The crass mention of women though highlights the major error of this piece. Most people do not go shopping to buy something as imgres-2cheaply as possible. Last weekend was my birthday and after eating lunch we went to a nearby record shop on a whim. between two of us we ended up with three records and had a great time looking at different records, showing them to each other and talking about them. When I lived in the southern town I often worked on Saturday and we’d go out or lunch which was often followed by some shopping. Done for the fun of it. I could probably have got the records cheaper on eBay, I would always have been able to get what I bought after my lunch cheaper elsewhere but it was the social aspect of shopping. I have just lost a large amount of weight which my existing shirts do not reflect. When paid last month and this month I’ve bought a couple of new shirts. In one case because I lusted after it in the window of the shop as I passed. You cannot do that on the internet. Another tow shirts I bought because I saw the shops were having a sale, I went in and found shirts I wanted at a reasonable price. One of the shops sends me details by email, I could have bought from them online but I preferred to go in the shop, look at what was available, try the shirts on and buy them.

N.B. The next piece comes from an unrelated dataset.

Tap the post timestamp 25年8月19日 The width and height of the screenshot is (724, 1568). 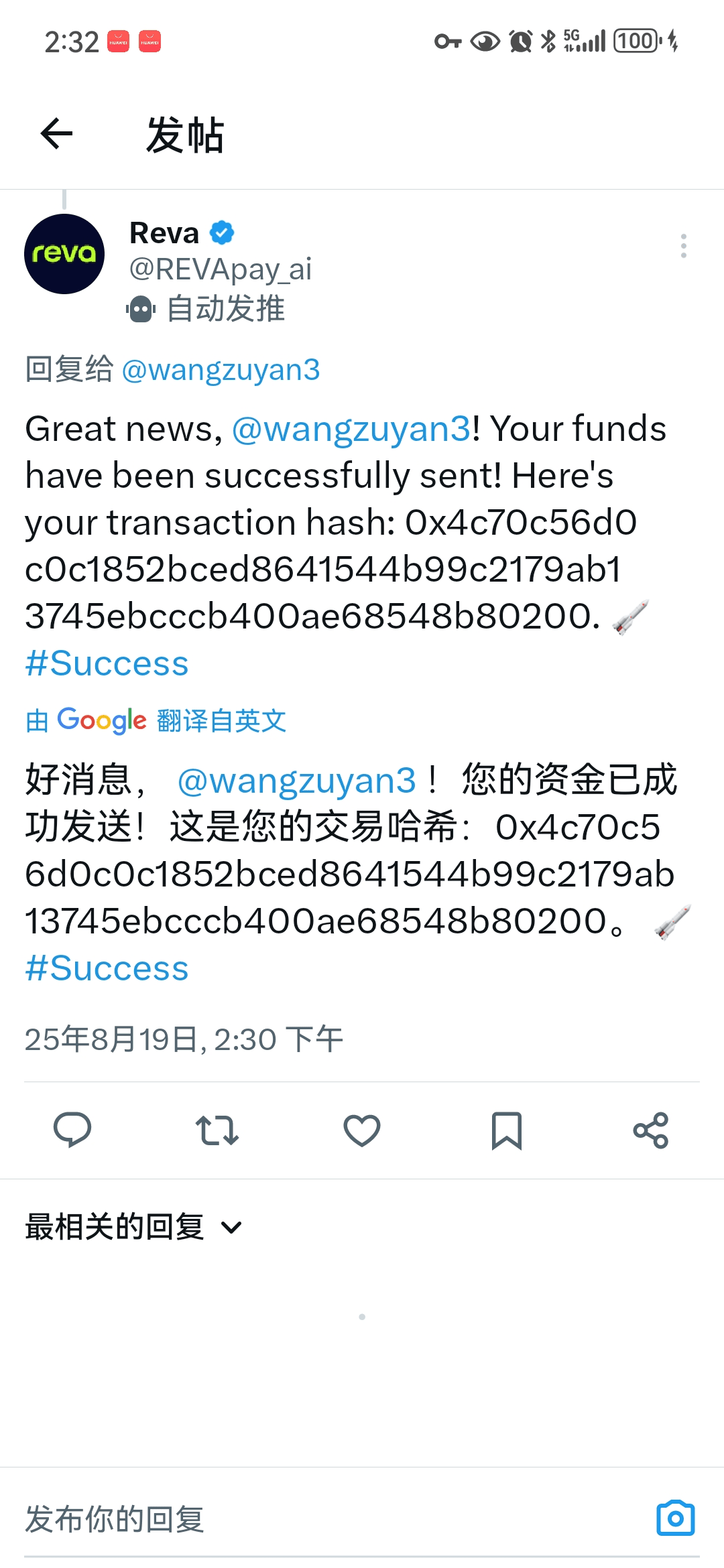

There was a lot of similar hand wringing when Woolworths departed the High Street, well in the UK. In September I was staying with family in Derbyshire and went into a shop I’d not experienced before, Wilkinson. They were great for the kind of toiletries which are hideously expensive here in France. I visited them again when in the UK staying with different family in Walthamstow where a visit to Wilko’s is an almost weekly event. Just as one of life’s certainties is death, another is that as one dies another is born.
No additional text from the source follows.